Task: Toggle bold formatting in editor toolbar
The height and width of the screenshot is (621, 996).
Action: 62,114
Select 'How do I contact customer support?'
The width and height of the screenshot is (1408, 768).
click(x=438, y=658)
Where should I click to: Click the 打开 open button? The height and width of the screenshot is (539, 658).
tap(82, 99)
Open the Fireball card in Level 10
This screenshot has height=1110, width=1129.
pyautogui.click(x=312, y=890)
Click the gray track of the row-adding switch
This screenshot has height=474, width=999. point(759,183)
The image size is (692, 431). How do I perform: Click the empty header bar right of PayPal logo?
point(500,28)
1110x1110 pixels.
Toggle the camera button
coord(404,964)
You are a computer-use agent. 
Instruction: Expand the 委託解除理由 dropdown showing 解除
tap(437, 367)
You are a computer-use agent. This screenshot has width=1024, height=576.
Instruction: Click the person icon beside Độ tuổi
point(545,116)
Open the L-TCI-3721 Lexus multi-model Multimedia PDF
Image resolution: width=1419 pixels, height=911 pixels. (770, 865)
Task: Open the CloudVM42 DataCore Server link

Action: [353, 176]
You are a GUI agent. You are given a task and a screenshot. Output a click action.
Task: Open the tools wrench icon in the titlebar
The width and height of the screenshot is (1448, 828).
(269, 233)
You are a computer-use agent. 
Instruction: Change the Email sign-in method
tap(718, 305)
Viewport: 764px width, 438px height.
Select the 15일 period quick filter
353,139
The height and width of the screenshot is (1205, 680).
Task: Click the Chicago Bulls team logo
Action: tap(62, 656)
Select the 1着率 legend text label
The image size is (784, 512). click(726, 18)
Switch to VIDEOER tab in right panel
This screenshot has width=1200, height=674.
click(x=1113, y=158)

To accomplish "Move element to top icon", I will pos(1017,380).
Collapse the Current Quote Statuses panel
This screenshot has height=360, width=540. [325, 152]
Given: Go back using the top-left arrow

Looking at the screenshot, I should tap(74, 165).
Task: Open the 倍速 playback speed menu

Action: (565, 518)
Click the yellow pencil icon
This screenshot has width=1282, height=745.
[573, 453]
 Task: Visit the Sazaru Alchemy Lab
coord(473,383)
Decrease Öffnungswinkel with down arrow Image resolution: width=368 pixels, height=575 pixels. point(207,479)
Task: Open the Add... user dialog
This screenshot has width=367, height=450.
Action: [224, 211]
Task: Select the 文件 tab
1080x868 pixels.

Your goal: Copy every line of the data that holds the string "agent".

Task output:
You are a computer-use agent. 
You are a computer-use agent. This screenshot has width=1024, height=576.
You are a GUI agent. You are given a task and a screenshot. Output a click action.
You are a computer-use agent. 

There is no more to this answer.